There is always the go-to stew for every family. Even if Sunday lunch gatherings are far and few nowadays, I’m still making this one: beef stifátho, beef stew with shallots.

There is beef with orzo, the very well-known youvetsi and then there is stifátho. Traditionally, this shallot stew is made with hare. It’s a winter favourite, when wild hare is available. During spring and summer months that marks hares breeding season, the hunt is prohibited in order to protect and maintain populations to healthy standards. If hunting turns you off, keep in mind that it’s the most sustainable way of eating meat. Hunting affects very few animals as opposed to farming and it is a sustainable way of managing their populations.

I am not a vegetarian myself, but I strongly support a healthy and balanced diet, the Mediterranean style: a diet with many, many vegetables and fruit and very little meat and fish. If I am going for the latter, I choose sustainable farming from small, local butchers. It’s a win win as supporting local keeps the local economy running on ethical trading (thus the higher price tag) and you get the best quality.

beef stew with shallots, stifatho @eatyourselfgreek

The chapter of ethical and responsible eating is however a large one that I can barely touch the surface here. There are a few things we can certainly do, such as switching our habits to a Zero Waste. Think local and eat seasonal, cooking that’s truly at the very heart of Greek cuisine. But let’s focus on our dish.

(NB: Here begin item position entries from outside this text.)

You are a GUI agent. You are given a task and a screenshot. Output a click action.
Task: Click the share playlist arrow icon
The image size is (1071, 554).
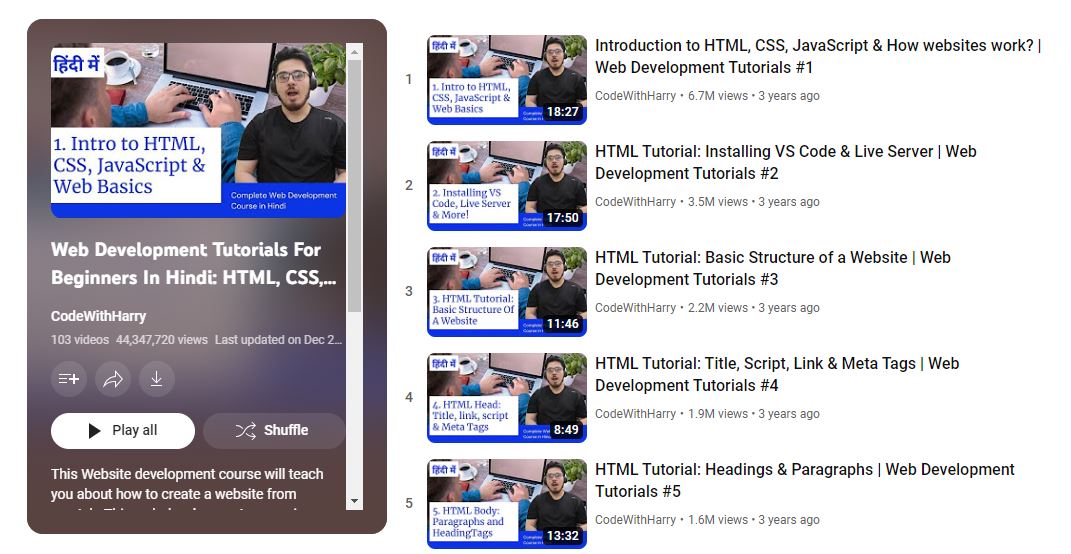[113, 379]
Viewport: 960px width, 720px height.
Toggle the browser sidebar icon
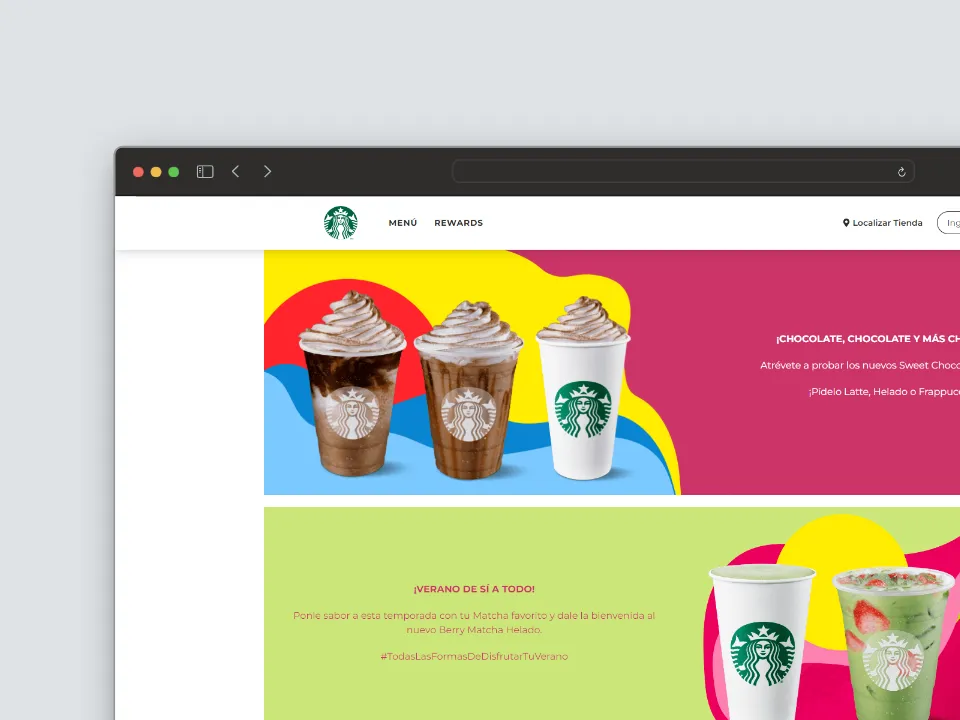click(x=204, y=171)
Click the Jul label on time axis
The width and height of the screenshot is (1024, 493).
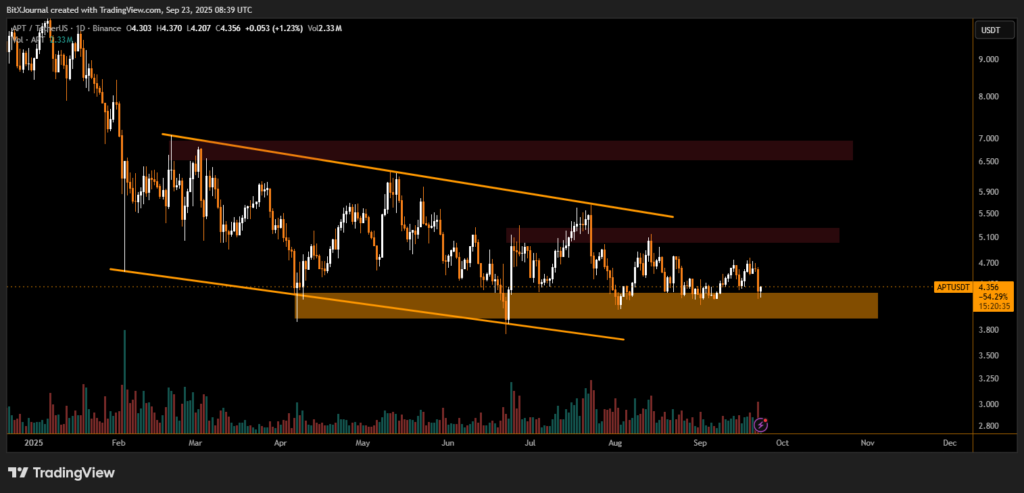(x=529, y=441)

Beef stifatho is best to cook with chuck, a part from the shoulder otherwise known as a ‘tough’ part which has more connective tissue and it works best at longer cooking. It’s also a cheaper cut, compared to tender, premium cuts such as steaks which will disappoint in a stew.

beef stew with shallots

As for shallots, I’m using the round, pearly ones which are sweet and hold perfectly on this dish. Banana shallots can be tricky in this stew so best avoid them. The quick way to clean and peel is to quickly blanch them, drain and peel at room temperature. It is a piece of cake once prepped like this.

Beef stew with shallots, Beef stifatho

  • 500 gr beef (diced)
  • 800 gr shallots
  • 1 medium yellow onion
  • 400 gr grated tomatoes
  • 100 ml red wine
  • 1 tsp tomato paste
  • 1 bay lea
  • 2-3 all spice berries
  • A pinch of nutmeg
  • Salt and freshly ground pepper to taste
  • Olive oil
  1. Heat up some olive oil in a deep, large pot and sauté 1 onion. Add the diced beef and brown, deglaze with wine. Once evaporated, add a glass of water, just enough to cover the meat; put the lid on and turn the heat to low for approximately 35-40 minutes.
  2. Meanwhile, prepare the shallots. You will need to peel them, the quickest way is to blanch them, let drain and peel once they at room temperature. The shallots should be kept whole.
  3. Once the shallots are peeled, use a different pot, add a bit of olive oil, allow to heat up and add 1 crushed garlic clove and then add all the shallots to give them a quick browning. Once well sizzled, transfer the shallots to the bigger pot which holds the beef.
  4. Now it’s time to add all the seasoning, bay leaf, pepper and salt, all the spice berries, the chopped tomatoes with half a teaspoon of salt. Once it comes to a boil, lower to a gentle simmer. Your stew will be ready once the sauce sets 7-8 minutes.
  5. You can serve with pasta or baby new potatoes.

Hope you keep up the sustainable habits and delicious food.